Iconic Israeli journalist Amira Hass has defined journalism thus: "to monitor power and centres of power". It is not necessary to always agree with Tavleen, but one needs to give it to her that she "monitors power and the centres of power." No one can accuse her of favouritism. To this effect she herself is ironically, almost politically correct, for she spares no one. If she is vituperative about the Congress party, so is she about BJP, the party "with a difference", the RSS's macabre agenda and the communist honcho Prakash Karat. At times, she almost seems to mourn that "it makes little difference who comes to power as nothing changes anyway." 

But diplomatic she is not; hesitant she is not. She is jarring at times, there are moments when the columns descend into diatribes, but she does not feel the need to couch her thoughts in lofty vocabulary, she is not unduly bothered about the sensibilities or the correctness of the times. 

Yet, even as the book chronicles change, it also records the "dramatic absence of change in areas of vital need". The reader is left with that lingering feeling of déjÀ vu.

When she asks why we are not more shocked at the story of 12-year-old Deepa (1994), who had run away bruised and battered from a nari niketan, we may ask today why we were not more shocked at the stripping and violence that locals subjected an Adivasi girl on the streets of Guwahati some months ago; or why we are not more shocked at the decrepit state of welfare homes even today. 

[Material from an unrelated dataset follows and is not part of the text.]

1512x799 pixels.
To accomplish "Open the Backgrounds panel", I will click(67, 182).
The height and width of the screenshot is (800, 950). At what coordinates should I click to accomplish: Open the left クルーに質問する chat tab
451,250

Likewise, when the author narrates the harrowing tale of a man who lost his entire family in the Uphaar cinema tragedy (1997) — because "nothing worked, nothing at all" — we know that even today a fire can rage on for four consecutive days in a major market in Kolkata (as happened in January), and be quickly forgotten. Today, a particular column from 1992 sounds almost prophetic, in which the author asked why justice had yet to be meted out to victims of the 1984 anti-Sikh pogrom. And when, in a column on 'terrorism' written in 1995, she wonders, "Are we going to wait till bombs go off in Bombay and Delhi before we do anything else?" The growth of regionalism, the rise of coalition politics, the 'Mandalisation' of politics, fake encounters, custodial deaths, endemic corruption, denial of justice, skewed concepts of human rights — Tavleen has seen it all, and her columns duly document, analyse and, at times, prophesise them. 

Due to the nature of the column in the first place, a collection of such writings is not easy reading. The very act of writing a weekly column can limit the originality of the writing and make columns repetitive and strident. This is particularly so when their writings are as bold and provocative as Tavleen's are — not to mention, still worse, at times predictable. Luckily, beyond the continued relevance of these pieces, her work is punctuated with tongue-in-the-cheek comments. 

In "Delusions of Dynasty', she describes the Janata Party's rule following the Congress's post-Emergency defeat as the Janata government having "spent its time in office mesmerised by the inevitability of [Indira Gandhi's] return" and so ended up doing pretty little else.

Or, a sample of Congress sycophancy: "For a few months in 1985 a giant, ninety-foot, cardboard cut-out of Mrs Gandhi towered over India Gate, but it was removed because it caused unfortunate misunderstandings. 

It was erected around Dussehra and confused the children who kept demanding to know why there was only one and not three." Or Nawaz Sharif on regional cooperation at Davos (1998): 'When …answering questions, Nawaz… referred to the motorway built between Lahore and Islamabad as an example of regional cooperation.'

To write of things political incorrectly is Tavleen Singh's hallmark. That is what distinguishes her from many other columnists. Tavleen does not let us forget. Political and Incorrect keeps highlighting the failures of the State, the lack of governance, the problems continuing to plague India — illiteracy, bureaucratic callousness, corruption, poverty. It does not gloat about the surging stock market or 'India shining', or the number of millionaires we now have — they continue to remind people that real India is still out there in the villages where bijli, sadak and pani still remain distant dreams. This is important for the nation.